Pria bergitar di gedung kuning, pria yang membantuku membawa jeruk ke rumah paman, bang Atan? Apakah mereka orang yang sama, ataukah hanya kebetulan memiliki wajah yang sama? Aku bertanya-tanya dalam kepalaku.

"Bang Athan !" Teriak Fine cukup nyaring dan membuat pria bermata indah itu segera menoleh ke arah kami.

"Sering-seringlah memainkannya, itu sangat menenangkan !" Teriaknya lagi.

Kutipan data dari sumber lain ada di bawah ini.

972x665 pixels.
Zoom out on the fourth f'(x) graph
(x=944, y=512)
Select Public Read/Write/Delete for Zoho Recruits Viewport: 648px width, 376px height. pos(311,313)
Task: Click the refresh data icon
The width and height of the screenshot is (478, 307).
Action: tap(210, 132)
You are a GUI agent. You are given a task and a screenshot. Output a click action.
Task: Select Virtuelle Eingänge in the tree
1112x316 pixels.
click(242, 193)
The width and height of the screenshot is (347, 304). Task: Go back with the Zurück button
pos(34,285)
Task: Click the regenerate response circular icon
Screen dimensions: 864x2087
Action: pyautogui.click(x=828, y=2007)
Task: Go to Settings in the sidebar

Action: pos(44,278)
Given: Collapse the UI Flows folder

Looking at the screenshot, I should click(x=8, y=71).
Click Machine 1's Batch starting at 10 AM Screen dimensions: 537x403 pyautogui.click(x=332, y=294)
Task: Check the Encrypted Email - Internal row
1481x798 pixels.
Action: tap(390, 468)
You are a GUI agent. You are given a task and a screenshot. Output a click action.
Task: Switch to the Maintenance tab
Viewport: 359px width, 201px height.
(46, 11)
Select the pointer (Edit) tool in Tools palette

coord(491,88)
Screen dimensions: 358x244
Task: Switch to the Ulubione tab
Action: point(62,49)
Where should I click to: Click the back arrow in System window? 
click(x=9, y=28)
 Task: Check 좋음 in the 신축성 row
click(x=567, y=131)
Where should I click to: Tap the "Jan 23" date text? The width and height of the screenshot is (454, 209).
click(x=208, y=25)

Ku kira Atan akan merespon baik dan memainkan ulang instrumennya tetapi ternyata pria itu segera berdiri dan berpamitan dengan sedikit membungkukkan tubuhnya kea rah Fine. Dia segera pergi menuju kamarnya yang tidak jauh dari taman

"Yahh… Begini lebih baik," Gumam Fine, "Seharusnya aku tidak mengajaknya bicara".

Terlihat ekspresi wajah perempuan penjaga asrama itu sangat kecewa dan menyesali perkataannya. Tampakknya Atan memang tidak menyukai berbicara dengan orang lain, dia selalu menghindarinya dengan berbagai cara. Bahkan tersenyumpun tidak, hanya membungkuk dan meninggalkan kami.

"Dia sombong sekali," Gumamku yang ternyata di dengar oleh Fine. Fine bilang Atan adalah sosok pria yang special karena tidak banyak bicara tetapi dia memiliki aura yang sangat positif dan berjiwa kuat. Dia juga bilang kalau Atan atau bang Atan itu adalah salah satu kandidat pengganti bang Arlan beberapa tahun kedepan.